Lala Karmela : Selebriti Influencer yang Tetap Menjadi Diri Sendiri

Posted by Dimas Gityandara on Jul 31, 2018 3:10:57 PM

Media sosial seringkali membuat kita merasa dekat dengan orang yang belum kita kenal sebelumnya. Karena sering membuka feed Instagram-nya, melihat IG Story-nya, menonton channel YouTube dan mengikuti keseharian si influencer atau seleb tertentu, bukan hanya merasa dekat, kita juga kita juga kerap mendapatkan inspirasi dari idola kita itu, entah itu dari segi fashion, gaya hidup bahkan sampai ke cara berpikir mereka. Tak jarang, kita juga membeli produk yang mereka rekomendasikan atau dipakai oleh mereka.

Kemampuan selebritas untuk dapat meng-influence masyarakat inilah yang kadang membuat banyak brand menjadi tertarik untuk bekerja sama dengan mereka.

Kali ini, saya berkesempatan berbincang-bincang dengan Lala Karmela, seorang musisi yang juga dikenal sebagai celebrity influencer.

Baca Juga: Bayu Skak: Memerangi Mata Manusia

Seperti apa project pertama ketika menjadi influencer?

Kerjaan pertama sebagai influencer itu di festival musik. Waktu itu, festival musik yang pertama adalah WTF (We The Fest). Jadi aku diminta datang ke sana, diberi complementary tiket, terus ada kewajiban untuk nge-posting diri aku di sana. Itu sih yang pertama kali, jadi memang masih tetap berhubungan dengan musik.

Apa yang menyenangkan dari profesi influencer?

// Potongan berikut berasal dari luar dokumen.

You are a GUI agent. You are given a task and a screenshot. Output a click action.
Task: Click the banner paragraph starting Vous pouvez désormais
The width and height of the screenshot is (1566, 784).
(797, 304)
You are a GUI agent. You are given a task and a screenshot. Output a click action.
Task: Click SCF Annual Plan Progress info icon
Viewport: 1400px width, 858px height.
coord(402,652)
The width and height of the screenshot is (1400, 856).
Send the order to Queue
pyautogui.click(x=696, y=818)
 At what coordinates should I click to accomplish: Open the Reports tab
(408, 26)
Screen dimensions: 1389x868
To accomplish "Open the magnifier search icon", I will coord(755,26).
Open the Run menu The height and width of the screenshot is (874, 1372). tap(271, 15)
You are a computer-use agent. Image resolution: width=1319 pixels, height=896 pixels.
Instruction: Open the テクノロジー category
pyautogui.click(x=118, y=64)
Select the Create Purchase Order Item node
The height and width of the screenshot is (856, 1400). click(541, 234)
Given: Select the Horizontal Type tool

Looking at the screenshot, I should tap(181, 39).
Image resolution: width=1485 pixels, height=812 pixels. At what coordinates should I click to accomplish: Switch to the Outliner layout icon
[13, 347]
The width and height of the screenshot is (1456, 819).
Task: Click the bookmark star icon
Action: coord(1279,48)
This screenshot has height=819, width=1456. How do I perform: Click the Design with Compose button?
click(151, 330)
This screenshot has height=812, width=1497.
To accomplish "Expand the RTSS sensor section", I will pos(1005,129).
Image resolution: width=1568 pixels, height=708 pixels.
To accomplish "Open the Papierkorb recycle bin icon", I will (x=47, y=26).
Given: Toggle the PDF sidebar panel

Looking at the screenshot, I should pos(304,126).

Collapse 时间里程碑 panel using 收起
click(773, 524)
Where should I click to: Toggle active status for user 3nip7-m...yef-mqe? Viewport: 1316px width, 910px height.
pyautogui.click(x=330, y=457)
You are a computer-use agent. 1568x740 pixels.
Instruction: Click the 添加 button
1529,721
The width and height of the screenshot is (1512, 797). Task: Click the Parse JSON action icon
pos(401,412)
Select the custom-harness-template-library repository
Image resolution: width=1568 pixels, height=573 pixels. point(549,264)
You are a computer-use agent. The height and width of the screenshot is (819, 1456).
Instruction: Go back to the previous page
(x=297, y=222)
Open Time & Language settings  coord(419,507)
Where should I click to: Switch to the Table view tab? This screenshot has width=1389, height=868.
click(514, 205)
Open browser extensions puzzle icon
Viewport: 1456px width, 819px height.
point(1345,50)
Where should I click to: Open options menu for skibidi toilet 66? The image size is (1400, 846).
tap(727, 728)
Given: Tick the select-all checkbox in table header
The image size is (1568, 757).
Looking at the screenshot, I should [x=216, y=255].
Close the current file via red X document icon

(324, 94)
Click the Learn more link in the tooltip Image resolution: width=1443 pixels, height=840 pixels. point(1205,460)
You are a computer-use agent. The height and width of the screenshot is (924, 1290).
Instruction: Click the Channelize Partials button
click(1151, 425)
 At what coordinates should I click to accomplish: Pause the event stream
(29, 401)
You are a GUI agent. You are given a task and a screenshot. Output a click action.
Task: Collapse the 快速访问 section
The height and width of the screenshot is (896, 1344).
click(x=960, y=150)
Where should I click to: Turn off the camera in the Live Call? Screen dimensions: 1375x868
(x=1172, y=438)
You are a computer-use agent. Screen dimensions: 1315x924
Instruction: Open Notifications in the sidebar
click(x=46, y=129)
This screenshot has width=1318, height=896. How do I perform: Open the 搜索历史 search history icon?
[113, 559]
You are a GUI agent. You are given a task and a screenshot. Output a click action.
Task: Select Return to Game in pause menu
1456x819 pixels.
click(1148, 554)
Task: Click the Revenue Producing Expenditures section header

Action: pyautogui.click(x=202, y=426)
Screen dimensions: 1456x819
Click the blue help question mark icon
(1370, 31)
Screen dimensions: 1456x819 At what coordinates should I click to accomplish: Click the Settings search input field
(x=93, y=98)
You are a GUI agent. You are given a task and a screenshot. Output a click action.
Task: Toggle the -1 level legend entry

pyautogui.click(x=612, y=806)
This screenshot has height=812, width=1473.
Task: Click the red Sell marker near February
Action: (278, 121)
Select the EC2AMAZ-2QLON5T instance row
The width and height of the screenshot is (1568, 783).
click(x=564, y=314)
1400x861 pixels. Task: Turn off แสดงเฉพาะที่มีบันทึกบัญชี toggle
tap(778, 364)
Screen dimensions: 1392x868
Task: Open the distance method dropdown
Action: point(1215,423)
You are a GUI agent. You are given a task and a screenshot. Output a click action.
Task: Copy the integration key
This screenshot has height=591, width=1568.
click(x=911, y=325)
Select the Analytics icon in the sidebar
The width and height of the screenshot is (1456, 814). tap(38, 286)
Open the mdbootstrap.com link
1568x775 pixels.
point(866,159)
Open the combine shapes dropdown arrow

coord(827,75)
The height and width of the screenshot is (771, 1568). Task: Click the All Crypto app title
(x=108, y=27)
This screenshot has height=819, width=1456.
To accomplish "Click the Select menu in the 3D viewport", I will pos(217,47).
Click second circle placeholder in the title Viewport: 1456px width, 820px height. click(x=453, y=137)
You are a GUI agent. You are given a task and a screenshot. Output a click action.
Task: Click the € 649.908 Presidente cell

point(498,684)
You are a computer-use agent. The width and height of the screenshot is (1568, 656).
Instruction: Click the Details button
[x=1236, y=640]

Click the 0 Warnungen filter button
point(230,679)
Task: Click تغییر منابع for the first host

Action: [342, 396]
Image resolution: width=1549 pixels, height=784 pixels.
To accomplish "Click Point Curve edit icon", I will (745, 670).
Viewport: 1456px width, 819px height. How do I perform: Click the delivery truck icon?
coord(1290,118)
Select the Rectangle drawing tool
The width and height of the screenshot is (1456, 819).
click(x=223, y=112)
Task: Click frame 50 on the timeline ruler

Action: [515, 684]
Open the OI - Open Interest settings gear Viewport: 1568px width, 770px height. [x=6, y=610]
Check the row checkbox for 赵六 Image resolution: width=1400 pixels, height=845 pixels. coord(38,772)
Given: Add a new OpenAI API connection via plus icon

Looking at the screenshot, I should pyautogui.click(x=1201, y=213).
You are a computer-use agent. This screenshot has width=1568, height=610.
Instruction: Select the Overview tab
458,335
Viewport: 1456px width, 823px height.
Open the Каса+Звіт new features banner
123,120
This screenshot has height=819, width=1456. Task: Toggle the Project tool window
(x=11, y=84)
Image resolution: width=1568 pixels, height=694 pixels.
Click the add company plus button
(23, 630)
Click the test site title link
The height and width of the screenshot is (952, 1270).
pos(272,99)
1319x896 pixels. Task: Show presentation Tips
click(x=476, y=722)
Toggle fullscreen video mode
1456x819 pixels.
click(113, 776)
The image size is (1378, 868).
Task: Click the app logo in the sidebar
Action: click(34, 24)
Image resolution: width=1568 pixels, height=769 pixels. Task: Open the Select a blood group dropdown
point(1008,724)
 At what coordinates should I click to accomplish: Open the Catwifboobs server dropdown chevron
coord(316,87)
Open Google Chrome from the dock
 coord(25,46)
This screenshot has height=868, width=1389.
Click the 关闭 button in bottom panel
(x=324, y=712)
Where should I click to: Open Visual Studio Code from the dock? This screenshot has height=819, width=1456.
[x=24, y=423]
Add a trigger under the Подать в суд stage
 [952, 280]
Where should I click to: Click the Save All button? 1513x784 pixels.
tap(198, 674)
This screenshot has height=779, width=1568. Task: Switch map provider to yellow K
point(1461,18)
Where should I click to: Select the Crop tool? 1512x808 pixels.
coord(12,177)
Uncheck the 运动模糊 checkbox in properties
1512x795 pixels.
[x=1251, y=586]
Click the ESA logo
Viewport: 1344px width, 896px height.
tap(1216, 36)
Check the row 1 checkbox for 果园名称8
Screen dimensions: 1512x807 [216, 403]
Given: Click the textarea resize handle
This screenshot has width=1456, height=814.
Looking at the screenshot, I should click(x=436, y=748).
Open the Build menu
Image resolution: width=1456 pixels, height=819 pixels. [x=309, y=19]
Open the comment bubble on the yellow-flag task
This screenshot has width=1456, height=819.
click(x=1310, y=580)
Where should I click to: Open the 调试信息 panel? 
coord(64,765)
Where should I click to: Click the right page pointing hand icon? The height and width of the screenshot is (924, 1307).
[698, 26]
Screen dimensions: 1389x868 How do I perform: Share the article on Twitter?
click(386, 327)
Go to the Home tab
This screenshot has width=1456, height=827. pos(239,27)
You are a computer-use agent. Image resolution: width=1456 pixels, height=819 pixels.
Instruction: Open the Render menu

Menurut aku, hari gini job yang paling menyenangkan itu adalah influencer. Karena di situ masih relatable ke lifestyle diri kita dan it’s very easy paid work. Kita posting setelah itu dapat income. Akhirnya social media kita menjadi platform juga buat mereka untuk promote their product atau their events.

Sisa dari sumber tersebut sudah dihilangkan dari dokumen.